Slumping regime in lock-release turbidity currents

TL;DR

This study experimentally investigates the slumping regime of turbidity currents on inclined slopes, identifying regimes controlled by particle settling and current inertia, and analyzing their dynamics and velocity behaviors.

Contribution

It provides a comprehensive experimental analysis of turbidity current regimes, highlighting the influence of particle settling and slope on current morphology and velocity.

Findings

Three regimes controlled by settling and inertia ratios.

Velocity increases with slope up to 15° in certain regimes.
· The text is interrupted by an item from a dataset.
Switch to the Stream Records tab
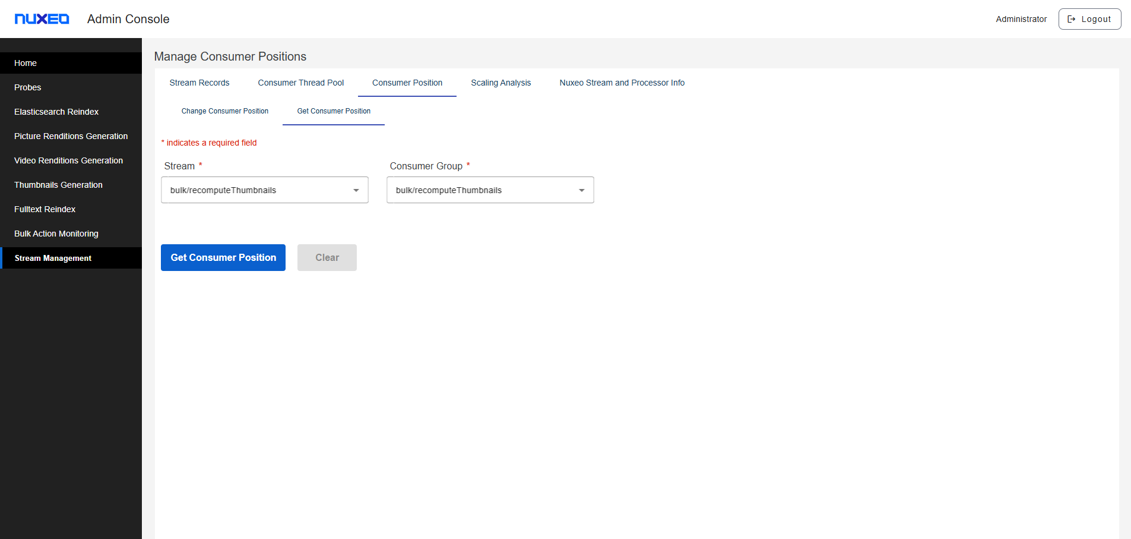Image resolution: width=1131 pixels, height=539 pixels. [x=199, y=83]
Water entrainment coefficient E increases linearly with Reynolds number.

Abstract

Most gravitational currents occur on sloping topographies, often in the presence of particles that can settle during the current propagation. Yet, an exhaustive exploration of associated parameters in experimental studies is still lacking. Here, we present an extensive experimental investigation of the slumping regime of turbidity (particle-laden) currents in two lock-release (dam-break) systems with inclined bottoms. We identify 3 regimes controlled by the ratio between settling and current inertia. (i) For negligible settling, the turbidity current morphodynamics correspond to those of saline homogeneous gravity currents, in terms of velocity, slumping (constant-velocity) regime duration and current morphology. (ii) For intermediate settling, the slumping regime duration decreases to become fully controlled by a particle settling characteristic time. (iii) When settling overcomes the current initial inertia, the slumping (constant-velocity) regime is not detected any more. In the first two regimes, the current velocity increases with the bottom slope, of about $35~\%$ between $0^\circ$ and $15^\circ$. Finally, our experiments show that the current propagates during the slumping regime with the same shape in the frame of the moving front. Strikingly, the current head is found to be independent of all experimental parameters covered in the present study. We also quantify water entrainment coefficients $E$ and compare them with previous literature, hence finding that $E$ increases linearly with the current Reynolds number.